**Extract**
::::
Cedar Grove OnStage
- Formation: 2006
- Type: Theatre group
- Purpose: Asian American theatre
- Location(s): The LATC 514 S. Spring St. Los Angeles, CA 90013;
- Notable members: Chris Tashima, Artistic Director
- Website: CGO on MySpace

= Cedar Grove OnStage =

American Theatre Arts Organisation

Cedar Grove OnStage is an Asian Pacific American theatre arts organization established in 2006, based in Los Angeles, co-founded by playwright Tim Toyama and actor/director Chris Tashima who serves as Artistic Director. It is a division of the entertainment company, Cedar Grove Productions and their focus is to develop, produce and present new and original Asian American theatre works.

==Background==

=== Media company===

In 1996, the independent media company Cedar Grove Productions was formed to produce the short film, Visas and Virtue (1997). The story focused on Holocaust rescuer Chiune “Sempo” Sugihara and the film won the Academy Award for Live Action Short Film at the 70th Academy Awards. The company takes its name from the literal translation of "Sugihara": sugi (杉) meaning cedar, and hara (原) meaning field or grove.
::::
**Aim 1**
According to the Cedar Grove OnStage extract, who co-founded the organization?
**Aim 2**
Rewrite the part of the Cedar Grove OnStage extract starting with "American Theatre Arts Organisation" and going on through "American theatre works.", with "co-founded" swapped for "started".
::::
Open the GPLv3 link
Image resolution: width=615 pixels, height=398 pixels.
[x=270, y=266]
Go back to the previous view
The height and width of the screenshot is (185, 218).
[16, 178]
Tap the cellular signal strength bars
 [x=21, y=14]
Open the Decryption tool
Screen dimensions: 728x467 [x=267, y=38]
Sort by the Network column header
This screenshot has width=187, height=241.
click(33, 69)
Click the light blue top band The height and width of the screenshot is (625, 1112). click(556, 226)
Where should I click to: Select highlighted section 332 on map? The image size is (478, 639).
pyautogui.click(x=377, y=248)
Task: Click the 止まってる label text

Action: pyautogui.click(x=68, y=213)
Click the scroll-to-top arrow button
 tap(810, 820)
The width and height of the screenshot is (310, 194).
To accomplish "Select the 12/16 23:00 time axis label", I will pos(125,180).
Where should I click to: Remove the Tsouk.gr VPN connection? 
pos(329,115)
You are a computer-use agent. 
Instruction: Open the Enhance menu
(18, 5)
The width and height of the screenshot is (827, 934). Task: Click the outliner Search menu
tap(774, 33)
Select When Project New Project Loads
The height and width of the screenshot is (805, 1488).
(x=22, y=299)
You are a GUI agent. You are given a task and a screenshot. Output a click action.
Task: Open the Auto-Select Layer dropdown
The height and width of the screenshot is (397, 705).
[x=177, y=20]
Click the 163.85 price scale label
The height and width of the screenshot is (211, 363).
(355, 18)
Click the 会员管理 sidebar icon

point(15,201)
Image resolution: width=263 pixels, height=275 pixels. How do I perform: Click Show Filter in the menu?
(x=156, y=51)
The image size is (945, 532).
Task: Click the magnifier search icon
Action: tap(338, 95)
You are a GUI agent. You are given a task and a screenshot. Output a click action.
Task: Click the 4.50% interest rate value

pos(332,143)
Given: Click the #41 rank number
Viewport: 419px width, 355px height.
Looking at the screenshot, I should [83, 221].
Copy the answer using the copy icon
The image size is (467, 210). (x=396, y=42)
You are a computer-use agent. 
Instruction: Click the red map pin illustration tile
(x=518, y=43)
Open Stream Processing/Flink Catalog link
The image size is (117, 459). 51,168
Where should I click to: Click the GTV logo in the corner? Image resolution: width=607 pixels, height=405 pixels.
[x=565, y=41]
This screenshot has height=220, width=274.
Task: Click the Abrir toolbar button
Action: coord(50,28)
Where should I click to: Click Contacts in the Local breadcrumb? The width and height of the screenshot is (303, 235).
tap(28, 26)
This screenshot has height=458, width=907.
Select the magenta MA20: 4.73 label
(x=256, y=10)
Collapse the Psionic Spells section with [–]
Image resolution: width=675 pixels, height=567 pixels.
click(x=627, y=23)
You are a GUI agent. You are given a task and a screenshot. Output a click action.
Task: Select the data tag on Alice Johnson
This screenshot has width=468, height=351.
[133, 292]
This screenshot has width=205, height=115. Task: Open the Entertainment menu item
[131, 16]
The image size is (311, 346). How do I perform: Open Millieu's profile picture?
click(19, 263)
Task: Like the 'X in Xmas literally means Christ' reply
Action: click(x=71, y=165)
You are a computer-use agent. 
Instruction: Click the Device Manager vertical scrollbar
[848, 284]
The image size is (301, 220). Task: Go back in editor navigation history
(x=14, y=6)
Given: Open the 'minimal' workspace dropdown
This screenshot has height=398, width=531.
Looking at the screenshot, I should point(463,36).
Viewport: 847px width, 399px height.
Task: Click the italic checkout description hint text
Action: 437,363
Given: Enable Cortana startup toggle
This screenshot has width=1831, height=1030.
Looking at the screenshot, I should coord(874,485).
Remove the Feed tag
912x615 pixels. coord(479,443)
::::
**Written reply 1**
Playwright Tim Toyama and actor/director Chris Tashima co-founded it.

**Written reply 2**
American Theatre Arts Organisation

Cedar Grove OnStage is an Asian Pacific American theatre arts organization established in 2006, based in Los Angeles, started by playwright Tim Toyama and actor/director Chris Tashima who serves as Artistic Director. It is a division of the entertainment company, Cedar Grove Productions and their focus is to develop, produce and present new and original Asian American theatre works.